#### DATA SHOWN
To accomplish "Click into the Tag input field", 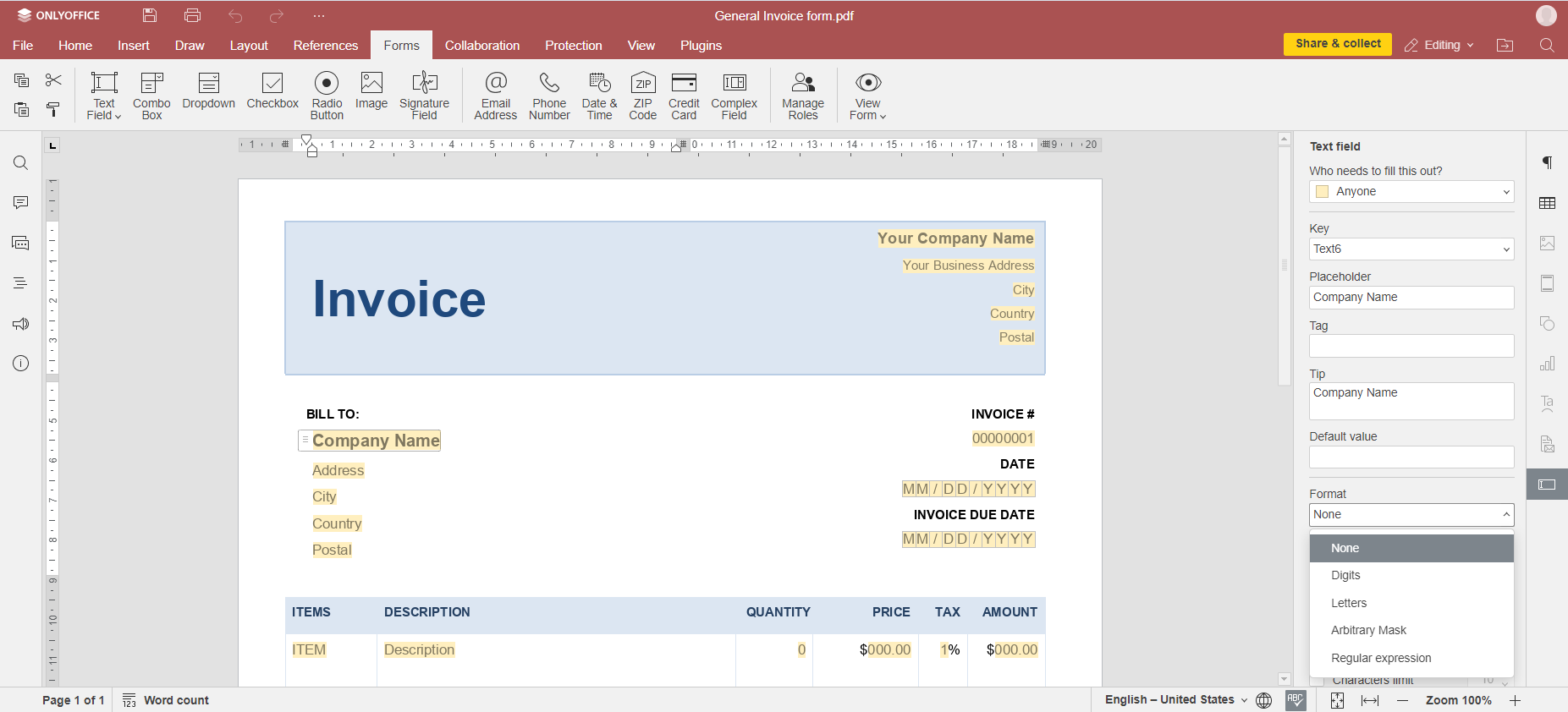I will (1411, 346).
########
#### DATA SHOWN
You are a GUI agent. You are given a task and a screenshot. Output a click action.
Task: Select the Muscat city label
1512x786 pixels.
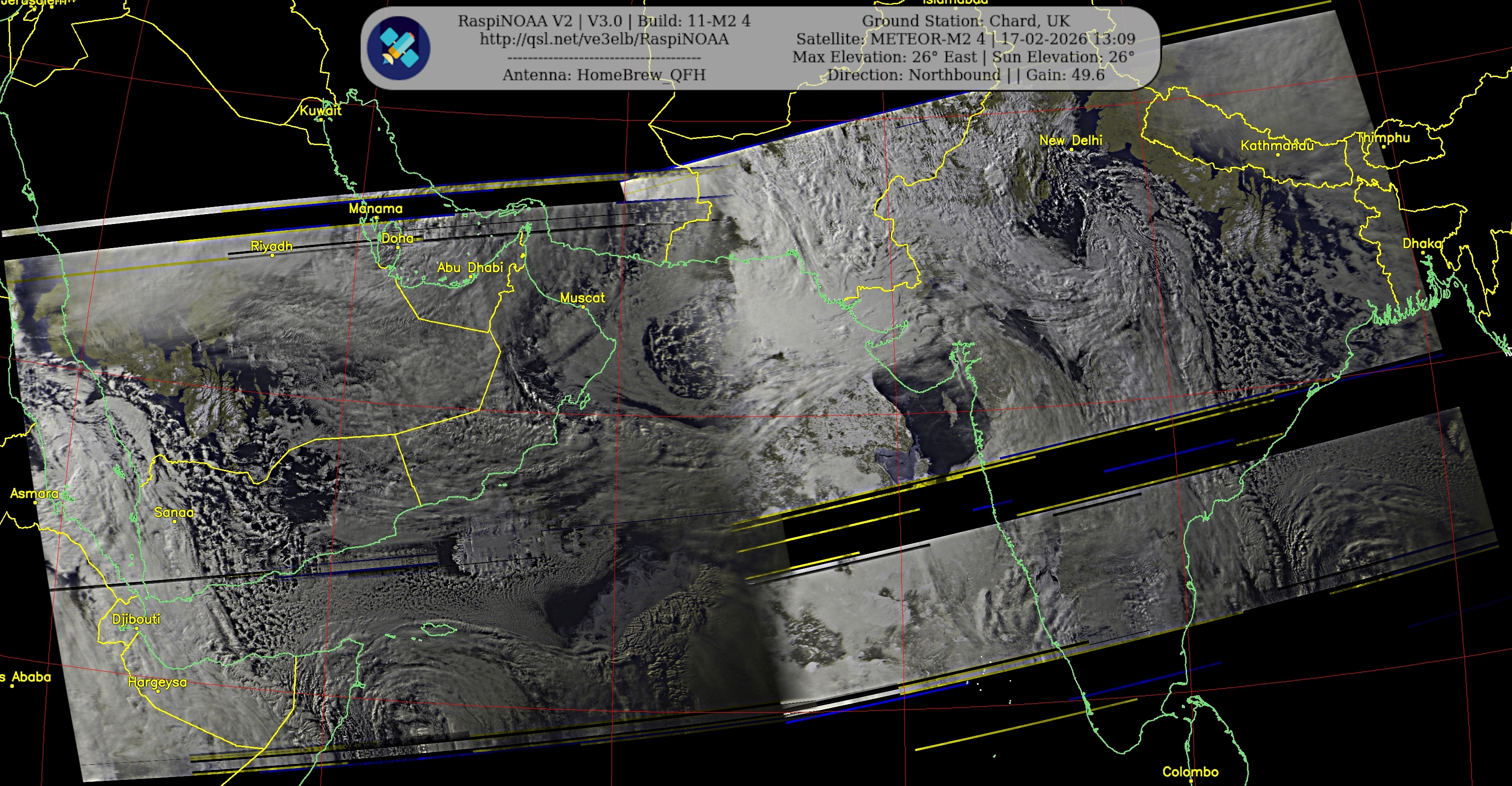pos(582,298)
########
#### DATA SHOWN
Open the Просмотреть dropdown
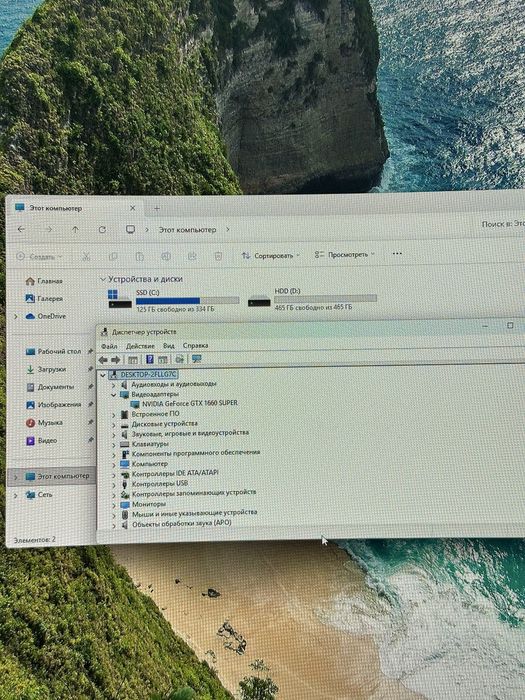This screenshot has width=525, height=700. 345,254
########
*WHAT IS REQUIRED*. Please repeat the records from the line with "You are a GUI" up to and including the line with "pos(582,298)", and offset every coordinate in the answers by adding 36 to each number. Leave the pictures out of your answer.

*TASK ANSWER*.
You are a GUI agent. You are given a task and a screenshot. Output a click action.
Task: Select the Muscat city label
1512x786 pixels.
pos(618,334)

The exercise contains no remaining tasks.